I agree. Why try to stop someone from doing what you believe is good? And this is an opinion from outside the church. From within the church, we have the added reasoning that God’s resources are unlimited and His provision promised.
He did add this disclaimer:
Is this situation more complex than I am giving it credit for? I am not in a position where I have to be forgiving of institutionalized behavior that annoys me, so I think that I may have misjudged something.
Certainly there are other issues. The churches that do these things do them in an effort to control missionaries and keep them from acting inappropriately. In some cases this is a good thing, but in most cases I think it reveals a lack of trust - both in the missionaries themselves and in God. It reminds me of a story Sean once told us. He was working with some missionaries in a hill tribe village and talking with one of them about how he came to be in Thailand and everything. He said (as we often do) that we weren’t exactly sent by a church. They’re our family and our friends, yes, but not an organization to which we must submit. We would have come out here whether Coast helped or not. The missionary asked Sean, “So who are you accountable to then?”
“To God,” Sean said.
“Well, yeah, sure, but who are you really accountable to?”
The way Sean told it, the guy treated his answer like it was a Sunday school answer - fine for kids, but impractical in the real world. To be fair I wasn’t there and I don’t know. But whether or not this was his opinion, it is often how the larger church and missions organizations tend to work. As I said before, there are good reasons for this sometimes, but most missionaries feel a special call by God to do His work. How many obstacles must we put in their way before God decides He needs to handle us so that His people can do their work?

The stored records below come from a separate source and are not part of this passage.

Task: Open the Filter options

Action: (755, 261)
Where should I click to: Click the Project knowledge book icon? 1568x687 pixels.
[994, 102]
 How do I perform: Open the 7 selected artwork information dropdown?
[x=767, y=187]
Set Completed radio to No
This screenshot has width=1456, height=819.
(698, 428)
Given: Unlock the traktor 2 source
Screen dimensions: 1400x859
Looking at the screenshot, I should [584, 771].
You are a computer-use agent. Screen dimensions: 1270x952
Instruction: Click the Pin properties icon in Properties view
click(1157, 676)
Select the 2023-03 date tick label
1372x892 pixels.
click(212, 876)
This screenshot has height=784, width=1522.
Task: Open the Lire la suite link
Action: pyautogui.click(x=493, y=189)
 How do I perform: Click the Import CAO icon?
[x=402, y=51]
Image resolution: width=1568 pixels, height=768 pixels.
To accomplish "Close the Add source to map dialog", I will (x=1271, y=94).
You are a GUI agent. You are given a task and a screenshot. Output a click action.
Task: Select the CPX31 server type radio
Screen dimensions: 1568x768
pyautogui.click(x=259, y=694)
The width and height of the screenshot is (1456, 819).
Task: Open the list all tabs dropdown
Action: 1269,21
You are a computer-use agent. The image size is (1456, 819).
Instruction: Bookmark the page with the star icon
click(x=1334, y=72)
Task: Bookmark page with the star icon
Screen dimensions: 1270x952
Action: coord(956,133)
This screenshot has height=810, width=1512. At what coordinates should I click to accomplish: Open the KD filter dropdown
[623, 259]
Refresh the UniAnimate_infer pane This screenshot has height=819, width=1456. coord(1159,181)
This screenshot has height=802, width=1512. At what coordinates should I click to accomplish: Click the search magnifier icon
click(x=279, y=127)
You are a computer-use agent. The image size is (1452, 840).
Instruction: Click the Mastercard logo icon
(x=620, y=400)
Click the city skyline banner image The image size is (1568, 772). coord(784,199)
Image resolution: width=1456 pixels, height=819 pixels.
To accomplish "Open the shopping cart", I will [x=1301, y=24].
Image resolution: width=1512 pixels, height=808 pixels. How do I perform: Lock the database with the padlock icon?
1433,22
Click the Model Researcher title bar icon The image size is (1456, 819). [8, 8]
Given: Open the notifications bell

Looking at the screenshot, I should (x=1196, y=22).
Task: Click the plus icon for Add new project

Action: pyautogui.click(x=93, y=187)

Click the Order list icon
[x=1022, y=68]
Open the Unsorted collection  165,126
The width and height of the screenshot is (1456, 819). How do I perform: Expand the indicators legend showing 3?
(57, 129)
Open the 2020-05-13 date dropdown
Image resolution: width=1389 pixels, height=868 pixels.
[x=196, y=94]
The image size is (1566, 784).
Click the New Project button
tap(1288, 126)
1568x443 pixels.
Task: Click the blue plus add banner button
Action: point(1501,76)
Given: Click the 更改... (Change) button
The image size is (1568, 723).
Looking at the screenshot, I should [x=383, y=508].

When mom and I are in Mexico I would much rather say that it is God Who has placed us there and not an arbitrary mission board. That way we can say like Sean, “we are accountable to God and only God”. It is so gratifying to see that God has provided you with the same opportunity and not have to be stifled by accountability to some particular mission board whose members are probably ignorant of what God can do Himself through someone out on the mission field.
However, being accountable to God carries much greater responsibility - think on that.
Amen go Sean. Seriously that is one of the problems with the way missions work. Instead of making sure the character of the missionaries are well developed before they leave they cripple them with stuff like that. Its one reason why the state of missions is as bad as it is.
p
Adam…Lord willing, I will be landing myself in the southern village of Ban Nham Kem. It’s right near Takuapa in the district of Phang Nga. I will be in Lop Buri for the first year doing language study in the OMF school, and then will head south from there.
Where are you and your wife? What organization are you with? I have loads and loads of questions, so please email me if you have the time…thanks for commenting on my blog!!!
One day I will stand before Jesus, not some mission board or church leadership. This puts some kind of fear in me. (the parable of the talents comes to my mind). I think there is no week going by without me thinking about what I do here and if it’s pleasing to God. We can make something up before men, but not before Him who truly sent us.